It is the first thing that you learn when you become a foster parent. If you don’t learn it fast, I guess that you learn to live with a broken heart. Foster parenting is an incredibly difficult task and one of the most rewarding things that I have ever done. Because of the horror stories that people hear there is a stigma out there that people who foster are all keeping the children in the closet and living high on the hog off of the money that they get from the state. Those incidents make up a tiny fraction of the people who foster children in this country. The stories are gut wrenching and not a realistic representation of the majority of foster families.
In all of my trainings and classes I met absolutely remarkable people who opened their homes and their hearts to kids who just didn’t have anyone else. These kids are not easy to take care of. They have been through horrible experiences and need a lot of extra attention. The idea that people foster for the extra income just cracks me up…the compensation that most states give out to house children, is barely even enough to pay to feed them for a month.

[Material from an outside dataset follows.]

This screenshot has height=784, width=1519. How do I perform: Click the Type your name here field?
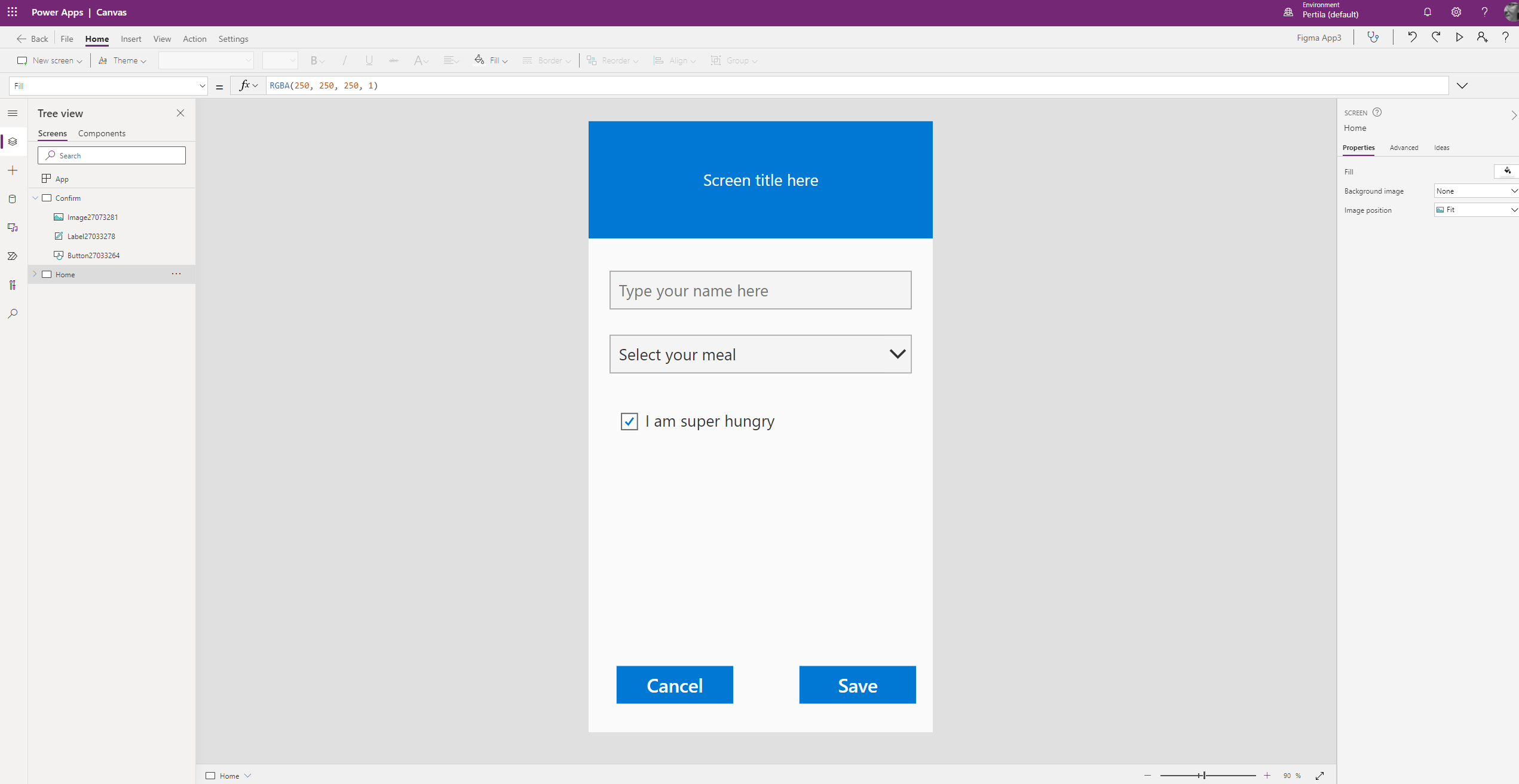tap(760, 290)
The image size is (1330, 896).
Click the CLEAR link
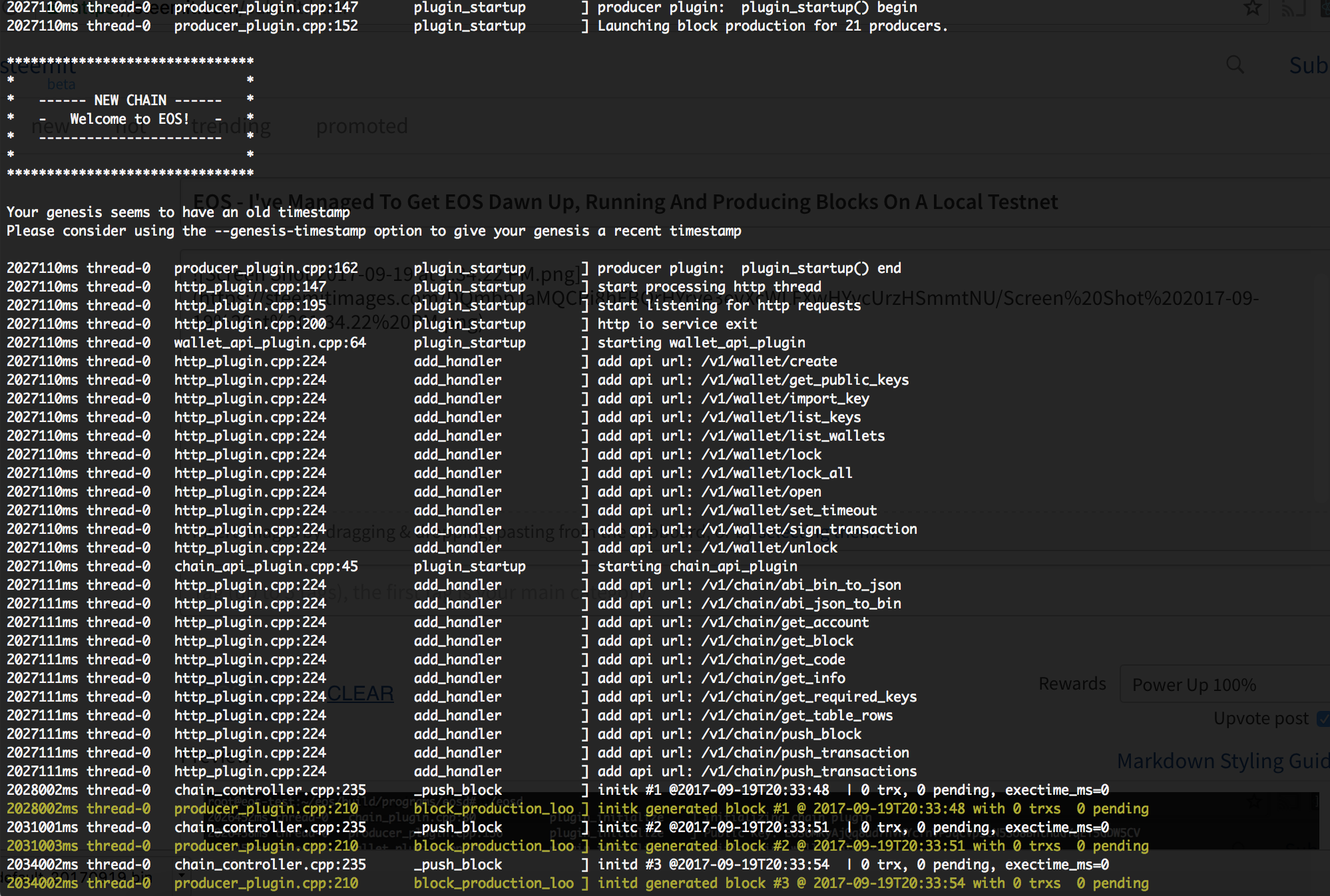pos(360,694)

Back to planting a seed…the reason that it was such an important belief for my husband and I to have, is because we knew that we only got to have these children with us for a limited amount of time. When you have to let foster children go…you have to let them go, and sometimes it is right back to the terrible situation that they were taken out of. Maybe some people are different, but I can’t have any sort of relationship with a young person without caring for them. There is no way that you can just shut down the love that you have for a kid you have been parenting for the past year. So you just rely on the seeds. You close your eyes and pray that they will grow and somehow help that child when they are faced with their next difficult situation.
The seeds are life skills, coping skills, words of wisdom and inspiration. Each seed is something that a child can remember to hold onto when they find themselves in a scary place. I do believe that my husband and I managed to plant seeds in the minds of those kids, even the ones that we have lost touch with now.
I remember one night, when I had just gotten pregnant with the twins. My husband was working dinner at his restaurant and two of the boys, we had three at the time, were on visitation at their parent’s houses. I had just one boy home with me, and we were watching TV in the living room. I had a horrible spell of nausea and paced the floor for about fifteen minutes before I went into the bathroom and threw up. When I came out my foster son’s face was absolutely green. I looked at him and said: “Don’t get girls pregnant.” He nodded numbly at me…I am sure that he remembers that moment to this day.
We are luckily still in contact with our first two foster sons, who are brothers. The pride that they make me feel cannot even be explained. They have both grown into handsome intelligent young men, so tall they will have to look down at me the next time that they see me. They have both been incredibly generous in reminding my husband and myself what a positive impact we have had on their lives. It makes me want to cry, because they were only with us for a year, and all that I did was the best that I could for them. All that I did was try to plant seeds…well; I guess that some of them took root.